Thanks for chiming in Rasmus. A few brief thoughts on recent discussions:

 * The RFC process encompasses language changes (breaking or non-breaking),
as well as policy and process decisions. We have a very wide selection of
precedent cases that affirm this.

 * The "undefined variables" vote that sparked the current controversy
currently sits at 29 in favor of exception and 20 against. That's
significantly below the acceptance threshold for RFCs. Things are working
as they should: The question has been discussed, put up to vote, and the
vote has decided against this course of action (as of this writing, though
I expect this to be representative of the final result.)

 * If people still feel that the acceptance bar for RFCs is too low, it may
be increased through an RFC. In fact, we already did so this year, which
was great. If anyone wants to pursue this, I recommend raising the
threshold in general, as defining what constitutes a "significant"
backwards compatibility break is fairly hard and will be prone to argument.

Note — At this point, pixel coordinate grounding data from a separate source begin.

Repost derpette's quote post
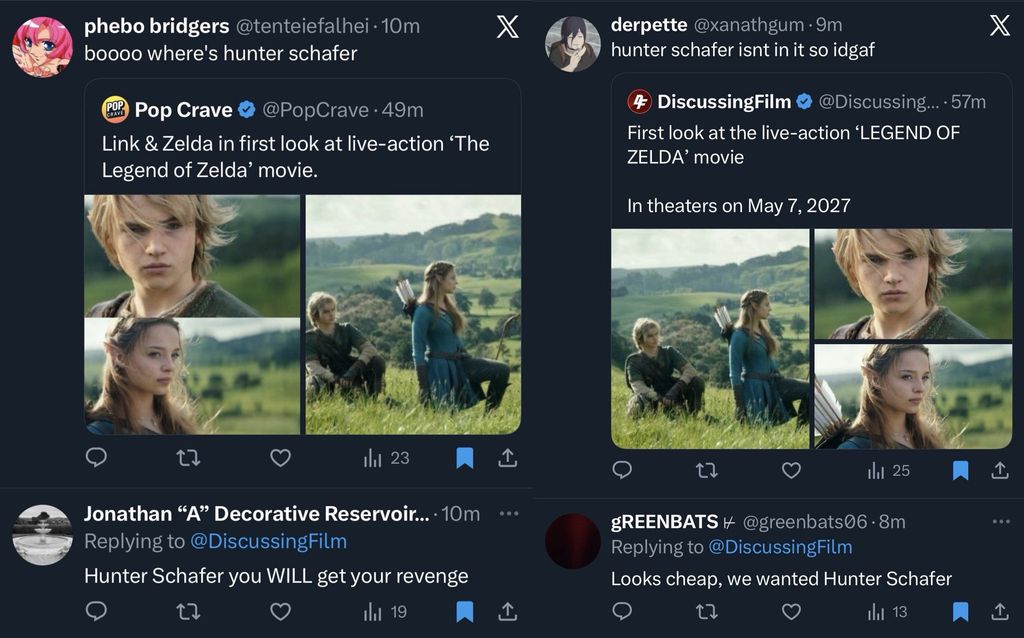The height and width of the screenshot is (638, 1024). tap(706, 470)
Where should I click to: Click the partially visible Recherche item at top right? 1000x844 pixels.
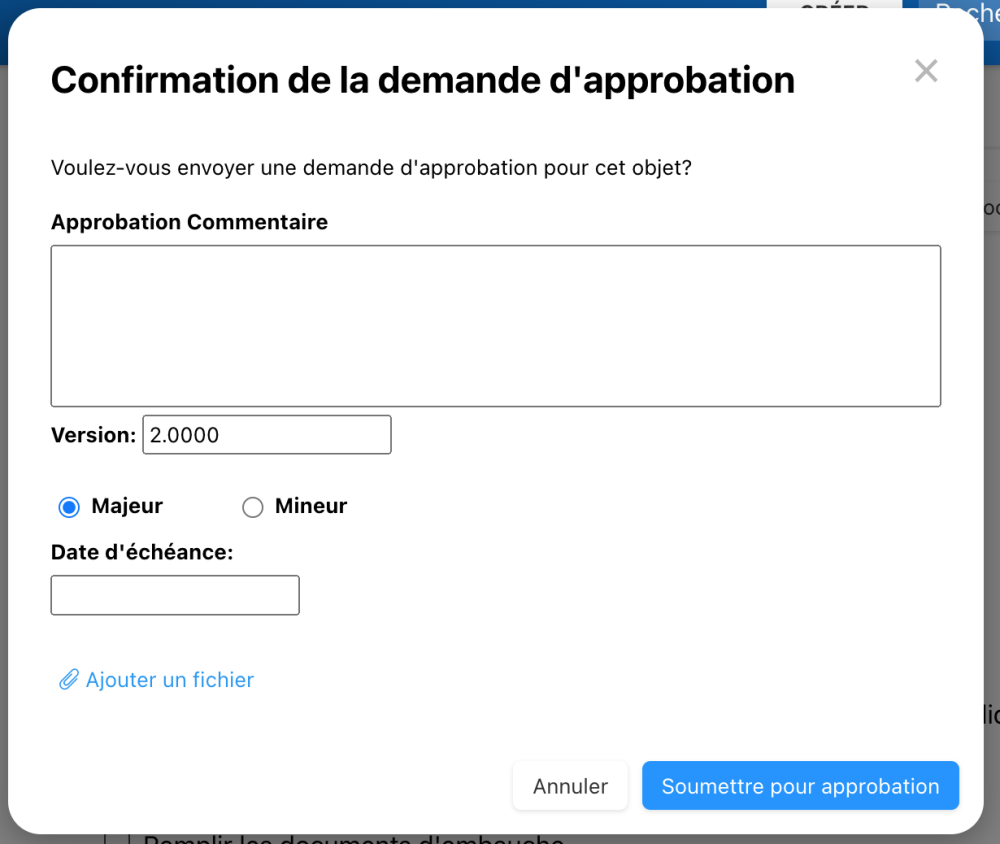(965, 10)
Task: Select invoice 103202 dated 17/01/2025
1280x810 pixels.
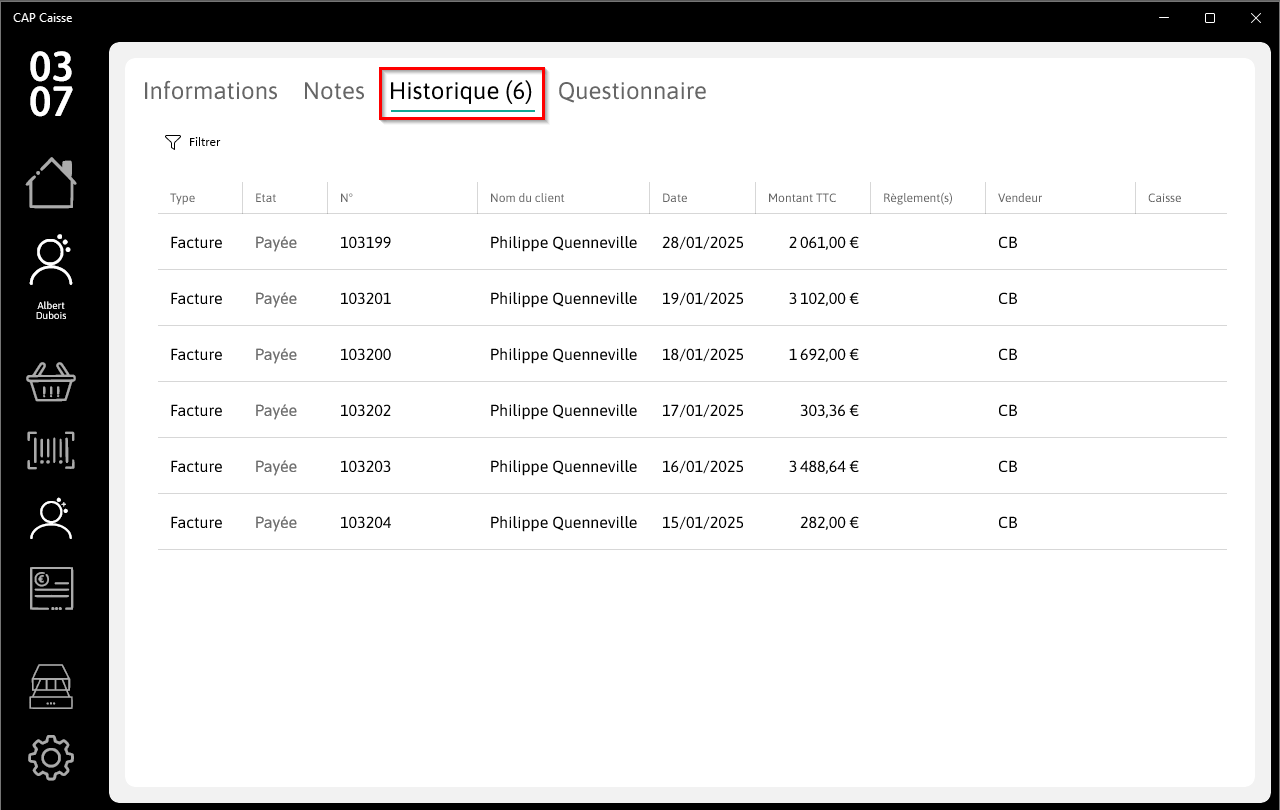Action: (x=692, y=410)
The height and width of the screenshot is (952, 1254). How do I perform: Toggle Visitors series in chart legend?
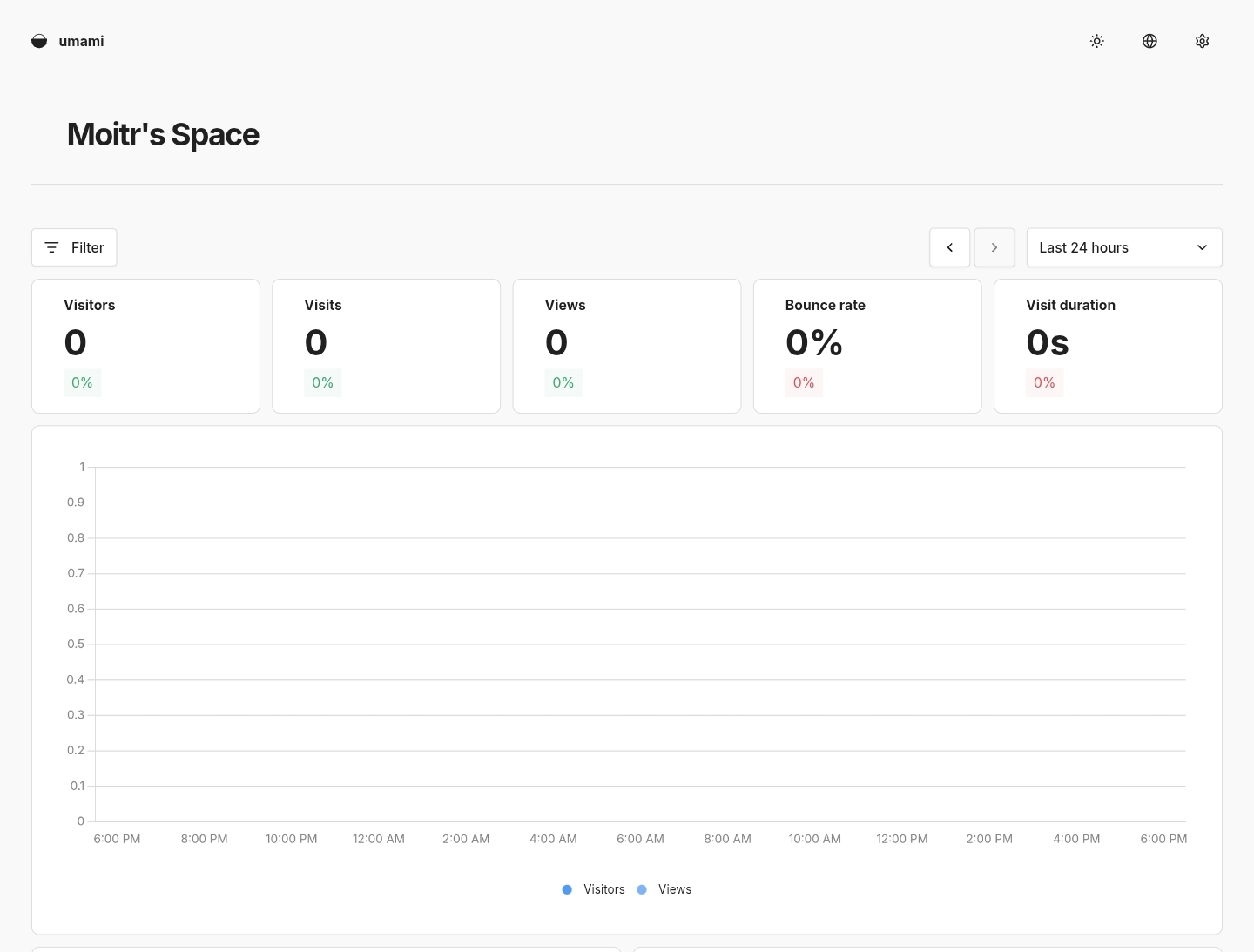click(604, 889)

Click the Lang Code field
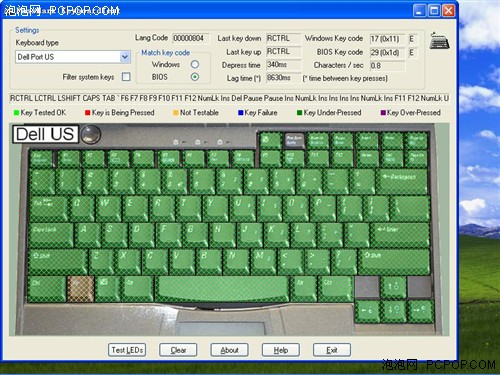click(x=191, y=38)
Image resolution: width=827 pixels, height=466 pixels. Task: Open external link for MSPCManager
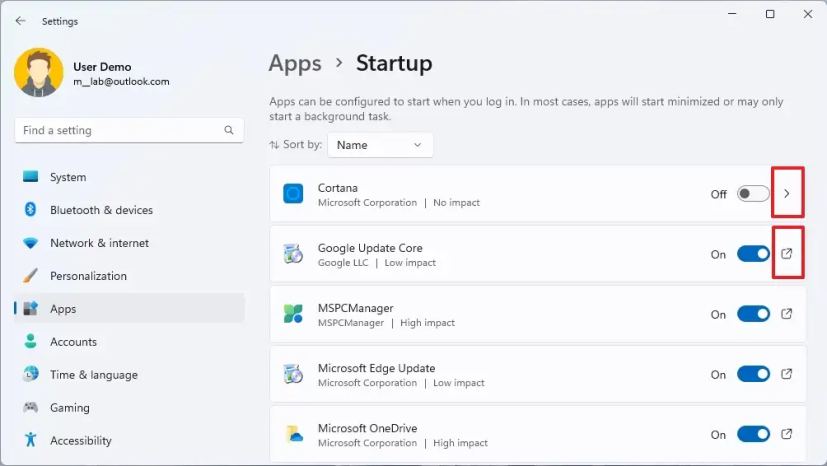787,314
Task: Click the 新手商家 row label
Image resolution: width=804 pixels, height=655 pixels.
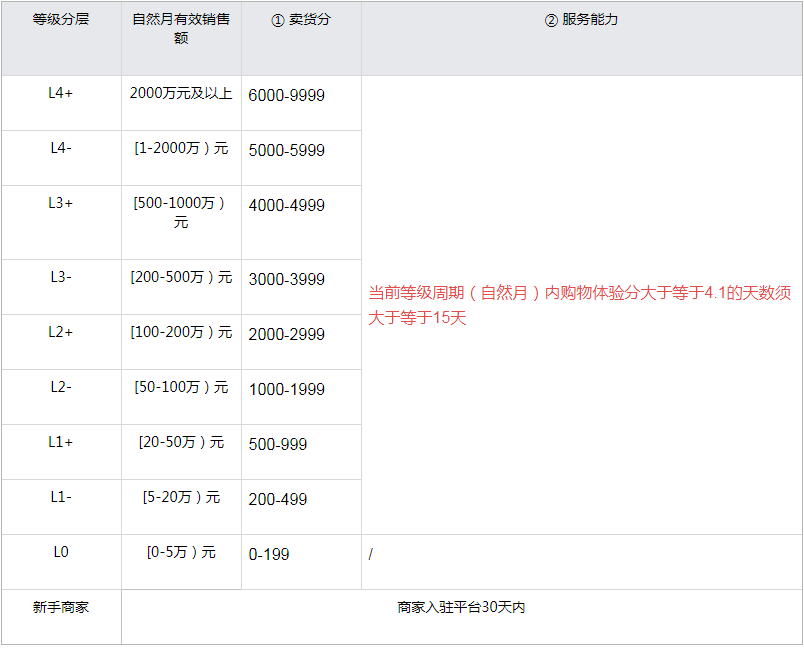Action: tap(61, 607)
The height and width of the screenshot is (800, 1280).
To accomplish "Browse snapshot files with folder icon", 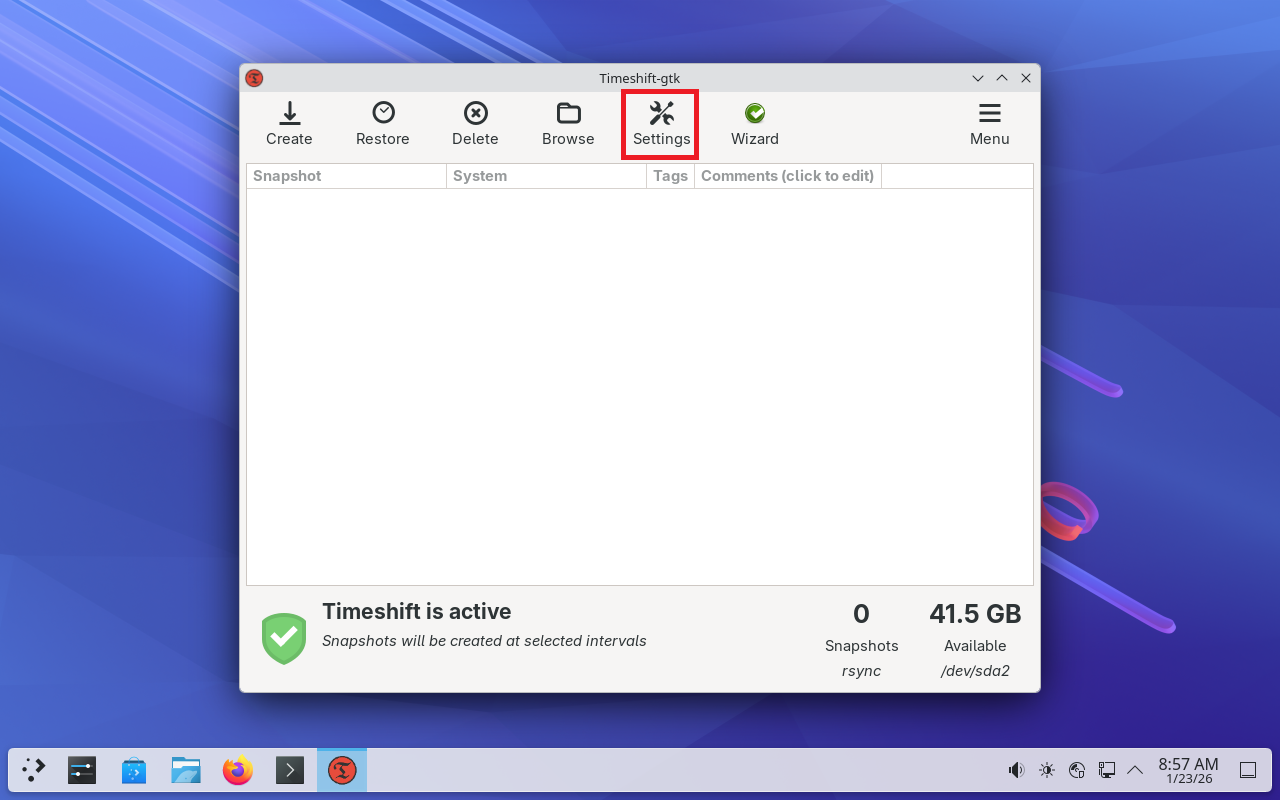I will tap(568, 124).
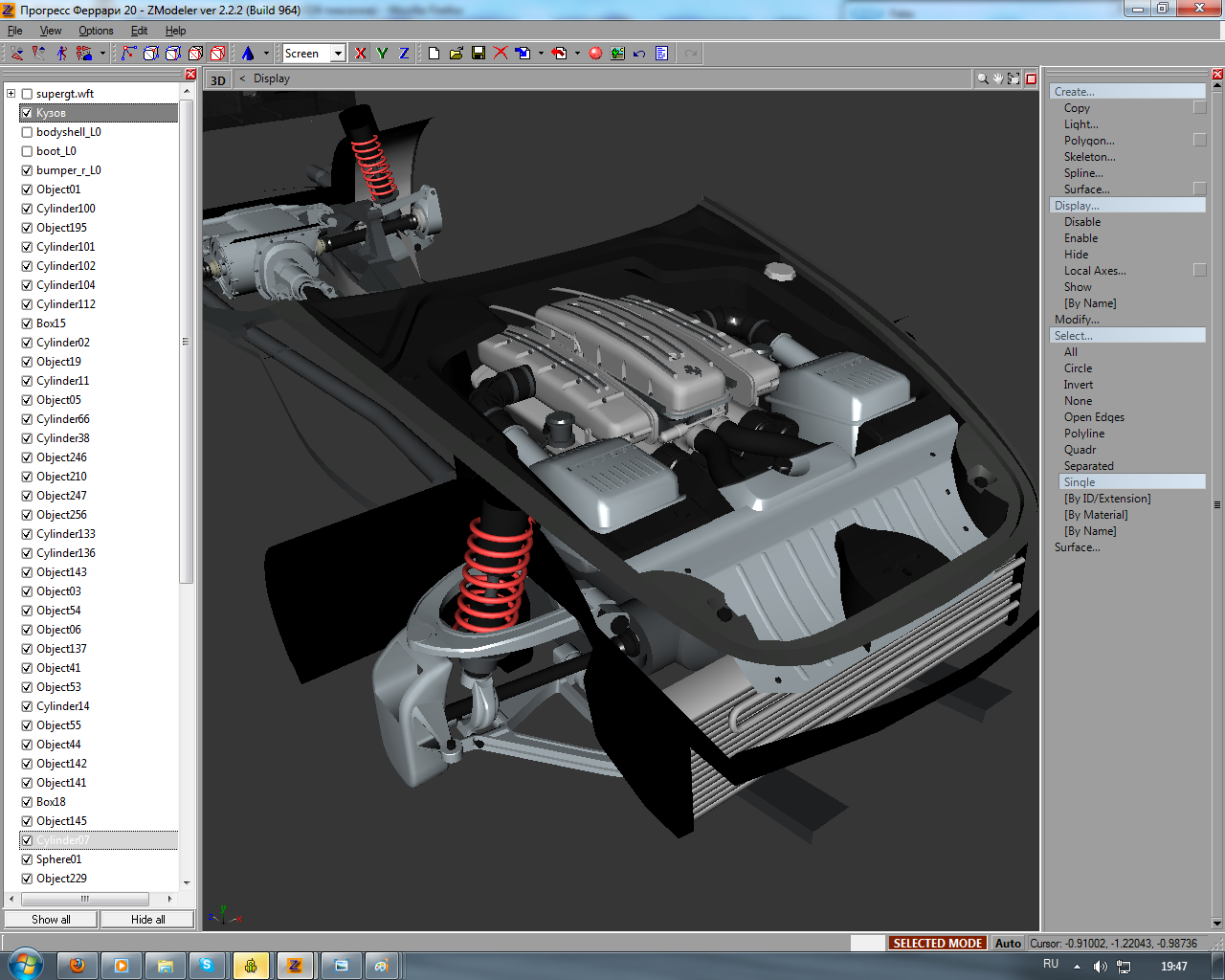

 * As a personal failure, I should have made the voting option for "undef
vars throw exception" be "undef vars throw warning in PHP 8 and exception
in PHP 9", which would have provided for a long-term migration timeline for
affected code. I apologize for pushing an unnecessarily aggressive option
here.

 * Discussion threads on this mailing list have been very unpleasant
recently. I am unwilling to actively participate in them in this form. This
is bad for everyone, but particularly for opponents of proposals. It means
that we cannot establish the necessary discourse to explore improvements or
alternatives. The recent propensity to suppress certain discussion topics
entirely, as well as the use of overwhelming quantity to disproportionately
push a position, contribute to the unproductive discussion environment.